** Opening Records for this task block **
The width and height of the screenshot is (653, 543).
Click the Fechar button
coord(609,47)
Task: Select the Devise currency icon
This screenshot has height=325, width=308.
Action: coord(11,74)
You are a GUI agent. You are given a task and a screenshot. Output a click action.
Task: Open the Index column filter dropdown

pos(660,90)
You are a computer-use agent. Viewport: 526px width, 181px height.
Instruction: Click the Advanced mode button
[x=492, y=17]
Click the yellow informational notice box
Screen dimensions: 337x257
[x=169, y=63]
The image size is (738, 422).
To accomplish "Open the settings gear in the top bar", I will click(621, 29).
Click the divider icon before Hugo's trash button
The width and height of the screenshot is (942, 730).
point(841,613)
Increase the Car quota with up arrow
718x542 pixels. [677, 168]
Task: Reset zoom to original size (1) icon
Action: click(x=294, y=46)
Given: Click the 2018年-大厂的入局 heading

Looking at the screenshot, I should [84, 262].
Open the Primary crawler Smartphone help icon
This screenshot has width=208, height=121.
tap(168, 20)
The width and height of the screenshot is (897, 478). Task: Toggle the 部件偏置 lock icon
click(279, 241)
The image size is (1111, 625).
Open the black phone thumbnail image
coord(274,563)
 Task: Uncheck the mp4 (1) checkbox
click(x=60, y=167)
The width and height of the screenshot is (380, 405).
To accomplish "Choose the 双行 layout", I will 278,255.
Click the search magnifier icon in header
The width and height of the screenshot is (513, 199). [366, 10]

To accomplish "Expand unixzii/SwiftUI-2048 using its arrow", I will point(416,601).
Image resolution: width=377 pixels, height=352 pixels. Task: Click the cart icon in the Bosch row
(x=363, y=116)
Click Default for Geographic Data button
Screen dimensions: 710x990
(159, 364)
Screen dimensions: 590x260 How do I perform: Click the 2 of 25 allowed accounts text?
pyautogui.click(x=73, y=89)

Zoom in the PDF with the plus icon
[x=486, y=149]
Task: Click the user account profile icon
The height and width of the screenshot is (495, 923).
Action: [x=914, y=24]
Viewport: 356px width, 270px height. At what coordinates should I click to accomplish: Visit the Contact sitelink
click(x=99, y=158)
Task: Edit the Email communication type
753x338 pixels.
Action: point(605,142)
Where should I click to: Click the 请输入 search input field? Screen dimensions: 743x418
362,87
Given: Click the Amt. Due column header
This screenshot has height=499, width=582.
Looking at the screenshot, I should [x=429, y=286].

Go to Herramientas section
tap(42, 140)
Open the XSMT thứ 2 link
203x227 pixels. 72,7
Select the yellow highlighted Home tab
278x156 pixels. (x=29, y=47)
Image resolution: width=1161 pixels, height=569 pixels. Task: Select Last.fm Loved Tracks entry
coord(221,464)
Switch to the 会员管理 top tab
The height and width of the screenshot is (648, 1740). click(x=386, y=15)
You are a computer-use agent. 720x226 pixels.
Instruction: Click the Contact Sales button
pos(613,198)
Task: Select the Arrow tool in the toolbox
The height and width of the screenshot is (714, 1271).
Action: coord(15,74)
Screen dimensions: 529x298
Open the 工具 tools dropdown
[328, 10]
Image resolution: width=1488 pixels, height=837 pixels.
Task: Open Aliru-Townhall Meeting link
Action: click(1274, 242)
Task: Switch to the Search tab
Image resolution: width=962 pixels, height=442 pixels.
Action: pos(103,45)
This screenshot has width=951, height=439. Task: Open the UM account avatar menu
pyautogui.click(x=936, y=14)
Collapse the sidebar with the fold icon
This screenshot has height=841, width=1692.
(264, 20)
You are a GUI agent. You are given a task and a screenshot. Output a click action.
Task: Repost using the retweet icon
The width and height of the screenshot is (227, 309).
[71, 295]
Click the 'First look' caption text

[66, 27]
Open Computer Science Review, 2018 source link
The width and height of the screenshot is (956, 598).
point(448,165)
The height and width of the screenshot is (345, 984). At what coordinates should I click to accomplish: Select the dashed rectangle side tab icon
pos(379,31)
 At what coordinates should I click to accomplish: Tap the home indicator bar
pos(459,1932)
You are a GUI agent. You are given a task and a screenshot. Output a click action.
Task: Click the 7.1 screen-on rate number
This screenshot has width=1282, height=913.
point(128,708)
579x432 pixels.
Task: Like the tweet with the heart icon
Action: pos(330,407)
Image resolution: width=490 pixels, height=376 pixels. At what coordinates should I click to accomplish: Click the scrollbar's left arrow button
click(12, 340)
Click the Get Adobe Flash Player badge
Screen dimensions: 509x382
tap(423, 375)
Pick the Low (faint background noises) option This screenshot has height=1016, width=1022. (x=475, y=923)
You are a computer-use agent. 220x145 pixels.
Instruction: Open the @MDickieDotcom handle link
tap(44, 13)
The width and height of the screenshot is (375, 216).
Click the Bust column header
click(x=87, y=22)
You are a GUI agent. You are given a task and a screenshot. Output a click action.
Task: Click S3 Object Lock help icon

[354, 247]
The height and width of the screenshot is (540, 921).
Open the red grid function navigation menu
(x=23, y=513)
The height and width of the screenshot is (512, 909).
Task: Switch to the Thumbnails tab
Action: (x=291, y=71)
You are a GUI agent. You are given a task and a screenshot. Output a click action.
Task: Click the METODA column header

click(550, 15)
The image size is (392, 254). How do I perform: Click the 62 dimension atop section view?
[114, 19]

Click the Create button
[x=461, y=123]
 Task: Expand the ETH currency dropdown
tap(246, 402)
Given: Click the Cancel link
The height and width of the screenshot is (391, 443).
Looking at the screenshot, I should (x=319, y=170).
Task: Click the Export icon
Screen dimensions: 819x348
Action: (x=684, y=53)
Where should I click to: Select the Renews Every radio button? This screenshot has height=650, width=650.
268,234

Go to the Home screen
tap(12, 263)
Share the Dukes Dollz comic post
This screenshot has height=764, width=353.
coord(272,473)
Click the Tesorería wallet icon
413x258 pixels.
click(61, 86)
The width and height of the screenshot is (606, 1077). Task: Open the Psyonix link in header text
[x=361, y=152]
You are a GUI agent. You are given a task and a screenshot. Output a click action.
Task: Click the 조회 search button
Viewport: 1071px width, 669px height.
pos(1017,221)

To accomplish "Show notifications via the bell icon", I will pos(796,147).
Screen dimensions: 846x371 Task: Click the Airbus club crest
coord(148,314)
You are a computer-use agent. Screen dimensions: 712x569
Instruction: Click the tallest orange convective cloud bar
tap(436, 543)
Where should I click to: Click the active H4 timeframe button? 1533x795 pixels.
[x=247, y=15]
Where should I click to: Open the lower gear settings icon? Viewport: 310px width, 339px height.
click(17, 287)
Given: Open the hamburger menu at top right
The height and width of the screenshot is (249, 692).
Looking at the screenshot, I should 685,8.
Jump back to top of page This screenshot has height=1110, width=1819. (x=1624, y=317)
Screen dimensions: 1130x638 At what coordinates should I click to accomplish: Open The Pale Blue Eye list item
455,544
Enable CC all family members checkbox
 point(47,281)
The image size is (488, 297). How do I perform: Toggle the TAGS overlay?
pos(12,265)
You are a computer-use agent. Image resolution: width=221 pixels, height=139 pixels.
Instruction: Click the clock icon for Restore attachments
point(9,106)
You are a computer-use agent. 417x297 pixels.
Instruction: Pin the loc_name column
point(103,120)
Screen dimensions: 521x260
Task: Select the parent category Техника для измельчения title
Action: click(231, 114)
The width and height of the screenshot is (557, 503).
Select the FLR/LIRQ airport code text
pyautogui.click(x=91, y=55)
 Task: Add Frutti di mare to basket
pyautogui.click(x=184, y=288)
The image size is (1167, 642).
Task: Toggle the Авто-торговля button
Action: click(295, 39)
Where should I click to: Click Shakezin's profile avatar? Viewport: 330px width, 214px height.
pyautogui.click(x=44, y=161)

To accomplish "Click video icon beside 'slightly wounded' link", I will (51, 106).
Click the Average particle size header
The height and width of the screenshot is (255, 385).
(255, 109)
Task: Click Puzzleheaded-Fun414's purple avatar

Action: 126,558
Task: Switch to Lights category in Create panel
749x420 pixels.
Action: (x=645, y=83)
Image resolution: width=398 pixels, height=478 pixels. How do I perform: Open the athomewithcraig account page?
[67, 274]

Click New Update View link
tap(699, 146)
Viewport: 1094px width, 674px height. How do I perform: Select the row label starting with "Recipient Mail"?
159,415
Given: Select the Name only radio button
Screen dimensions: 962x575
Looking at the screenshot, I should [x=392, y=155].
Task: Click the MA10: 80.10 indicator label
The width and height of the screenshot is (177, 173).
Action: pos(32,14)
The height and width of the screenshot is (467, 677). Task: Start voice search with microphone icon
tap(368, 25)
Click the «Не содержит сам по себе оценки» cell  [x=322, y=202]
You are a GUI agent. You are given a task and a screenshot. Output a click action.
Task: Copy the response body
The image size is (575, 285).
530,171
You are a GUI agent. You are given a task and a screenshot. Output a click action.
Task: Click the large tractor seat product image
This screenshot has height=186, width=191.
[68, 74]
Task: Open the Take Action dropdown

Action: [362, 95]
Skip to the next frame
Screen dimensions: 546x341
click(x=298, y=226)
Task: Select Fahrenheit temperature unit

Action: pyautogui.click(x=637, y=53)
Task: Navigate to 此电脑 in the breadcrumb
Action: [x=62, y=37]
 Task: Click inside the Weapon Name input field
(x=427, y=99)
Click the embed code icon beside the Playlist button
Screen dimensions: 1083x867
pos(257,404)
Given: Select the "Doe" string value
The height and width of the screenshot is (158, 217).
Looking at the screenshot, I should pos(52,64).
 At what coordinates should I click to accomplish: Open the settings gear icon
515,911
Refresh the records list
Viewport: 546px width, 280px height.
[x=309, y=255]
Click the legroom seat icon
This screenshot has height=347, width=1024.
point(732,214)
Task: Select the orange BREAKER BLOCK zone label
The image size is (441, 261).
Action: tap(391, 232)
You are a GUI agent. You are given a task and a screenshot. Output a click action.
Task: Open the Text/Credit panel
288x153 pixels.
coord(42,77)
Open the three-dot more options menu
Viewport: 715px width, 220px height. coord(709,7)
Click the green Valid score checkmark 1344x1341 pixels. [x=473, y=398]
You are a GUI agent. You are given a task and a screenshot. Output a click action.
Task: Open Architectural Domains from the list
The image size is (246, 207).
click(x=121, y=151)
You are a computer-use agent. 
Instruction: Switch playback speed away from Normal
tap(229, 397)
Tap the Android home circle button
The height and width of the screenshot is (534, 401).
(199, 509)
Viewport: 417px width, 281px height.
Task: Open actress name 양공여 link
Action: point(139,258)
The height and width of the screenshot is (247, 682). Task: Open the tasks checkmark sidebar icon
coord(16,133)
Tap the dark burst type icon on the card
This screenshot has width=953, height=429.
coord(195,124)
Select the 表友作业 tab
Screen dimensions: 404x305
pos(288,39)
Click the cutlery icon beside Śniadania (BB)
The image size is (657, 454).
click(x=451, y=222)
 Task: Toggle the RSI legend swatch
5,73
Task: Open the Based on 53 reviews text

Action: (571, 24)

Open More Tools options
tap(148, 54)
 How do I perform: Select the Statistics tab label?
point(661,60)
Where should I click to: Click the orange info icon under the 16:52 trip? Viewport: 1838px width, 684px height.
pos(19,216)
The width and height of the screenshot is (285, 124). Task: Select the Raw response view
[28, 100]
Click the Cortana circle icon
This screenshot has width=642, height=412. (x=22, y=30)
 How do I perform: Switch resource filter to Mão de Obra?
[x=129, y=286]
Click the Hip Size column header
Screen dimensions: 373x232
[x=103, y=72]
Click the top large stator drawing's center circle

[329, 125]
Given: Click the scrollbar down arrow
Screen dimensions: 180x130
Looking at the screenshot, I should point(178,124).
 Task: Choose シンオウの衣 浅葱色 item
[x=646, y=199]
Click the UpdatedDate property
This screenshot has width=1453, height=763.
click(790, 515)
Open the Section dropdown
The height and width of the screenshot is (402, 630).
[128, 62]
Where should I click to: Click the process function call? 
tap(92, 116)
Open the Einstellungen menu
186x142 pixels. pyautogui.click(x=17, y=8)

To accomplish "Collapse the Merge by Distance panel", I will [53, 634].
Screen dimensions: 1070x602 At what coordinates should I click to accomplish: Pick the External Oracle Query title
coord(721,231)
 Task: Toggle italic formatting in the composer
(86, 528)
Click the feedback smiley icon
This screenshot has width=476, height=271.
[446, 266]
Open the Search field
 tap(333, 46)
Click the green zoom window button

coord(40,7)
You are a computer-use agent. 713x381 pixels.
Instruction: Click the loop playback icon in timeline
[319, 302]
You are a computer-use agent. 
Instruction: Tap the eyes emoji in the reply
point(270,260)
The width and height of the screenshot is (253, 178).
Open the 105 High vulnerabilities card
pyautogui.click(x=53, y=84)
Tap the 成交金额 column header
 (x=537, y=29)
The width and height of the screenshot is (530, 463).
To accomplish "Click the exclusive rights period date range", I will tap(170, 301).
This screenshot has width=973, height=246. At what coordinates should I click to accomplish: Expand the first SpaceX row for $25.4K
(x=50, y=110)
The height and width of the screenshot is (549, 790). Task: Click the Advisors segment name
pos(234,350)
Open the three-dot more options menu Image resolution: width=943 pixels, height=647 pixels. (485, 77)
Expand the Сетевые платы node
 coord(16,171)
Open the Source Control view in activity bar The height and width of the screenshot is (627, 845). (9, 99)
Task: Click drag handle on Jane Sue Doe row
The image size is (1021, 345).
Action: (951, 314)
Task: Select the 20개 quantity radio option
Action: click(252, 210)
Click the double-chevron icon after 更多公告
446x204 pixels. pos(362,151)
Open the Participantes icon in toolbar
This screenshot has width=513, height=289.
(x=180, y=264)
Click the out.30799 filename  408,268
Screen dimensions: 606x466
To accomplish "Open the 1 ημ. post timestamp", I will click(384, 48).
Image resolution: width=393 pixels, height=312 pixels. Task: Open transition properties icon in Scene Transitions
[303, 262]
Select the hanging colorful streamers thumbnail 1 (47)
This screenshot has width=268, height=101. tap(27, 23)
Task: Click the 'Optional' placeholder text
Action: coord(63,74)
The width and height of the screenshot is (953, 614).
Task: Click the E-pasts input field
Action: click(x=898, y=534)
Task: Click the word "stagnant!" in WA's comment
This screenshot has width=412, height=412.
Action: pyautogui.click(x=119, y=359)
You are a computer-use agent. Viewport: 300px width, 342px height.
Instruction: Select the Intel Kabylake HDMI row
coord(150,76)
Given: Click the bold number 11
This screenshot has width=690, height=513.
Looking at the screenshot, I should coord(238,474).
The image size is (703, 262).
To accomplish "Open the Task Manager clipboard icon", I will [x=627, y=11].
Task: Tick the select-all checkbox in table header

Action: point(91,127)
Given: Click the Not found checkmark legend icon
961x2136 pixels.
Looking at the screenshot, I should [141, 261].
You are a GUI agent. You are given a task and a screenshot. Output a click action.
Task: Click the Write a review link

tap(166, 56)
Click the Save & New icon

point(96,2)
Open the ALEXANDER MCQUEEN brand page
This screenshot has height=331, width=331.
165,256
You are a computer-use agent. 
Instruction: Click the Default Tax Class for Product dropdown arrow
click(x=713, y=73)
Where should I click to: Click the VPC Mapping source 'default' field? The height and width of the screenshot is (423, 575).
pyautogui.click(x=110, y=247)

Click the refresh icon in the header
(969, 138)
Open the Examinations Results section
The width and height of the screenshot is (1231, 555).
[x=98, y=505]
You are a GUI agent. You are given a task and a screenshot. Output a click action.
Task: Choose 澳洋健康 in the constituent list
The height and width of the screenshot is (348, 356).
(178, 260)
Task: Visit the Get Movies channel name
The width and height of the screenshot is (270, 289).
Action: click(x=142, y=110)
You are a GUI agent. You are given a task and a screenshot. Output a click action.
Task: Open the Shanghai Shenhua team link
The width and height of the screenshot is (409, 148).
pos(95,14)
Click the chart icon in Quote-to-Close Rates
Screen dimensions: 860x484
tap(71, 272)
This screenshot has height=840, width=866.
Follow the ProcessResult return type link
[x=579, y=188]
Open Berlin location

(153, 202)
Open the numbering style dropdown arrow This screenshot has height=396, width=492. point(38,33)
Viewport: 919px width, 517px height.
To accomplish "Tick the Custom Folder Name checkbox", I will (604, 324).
** Closing Records for this task block **
**Work task:** Your output should consist solely of the lines from the beginning of the entries through the line containing "Click the yellow informational notice box", reproduced exactly.

**Result of the exercise:**
The width and height of the screenshot is (653, 543).
Click the Fechar button
coord(609,47)
Task: Select the Devise currency icon
This screenshot has height=325, width=308.
Action: coord(11,74)
You are a GUI agent. You are given a task and a screenshot. Output a click action.
Task: Open the Index column filter dropdown

pos(660,90)
You are a computer-use agent. Viewport: 526px width, 181px height.
Instruction: Click the Advanced mode button
[x=492, y=17]
Click the yellow informational notice box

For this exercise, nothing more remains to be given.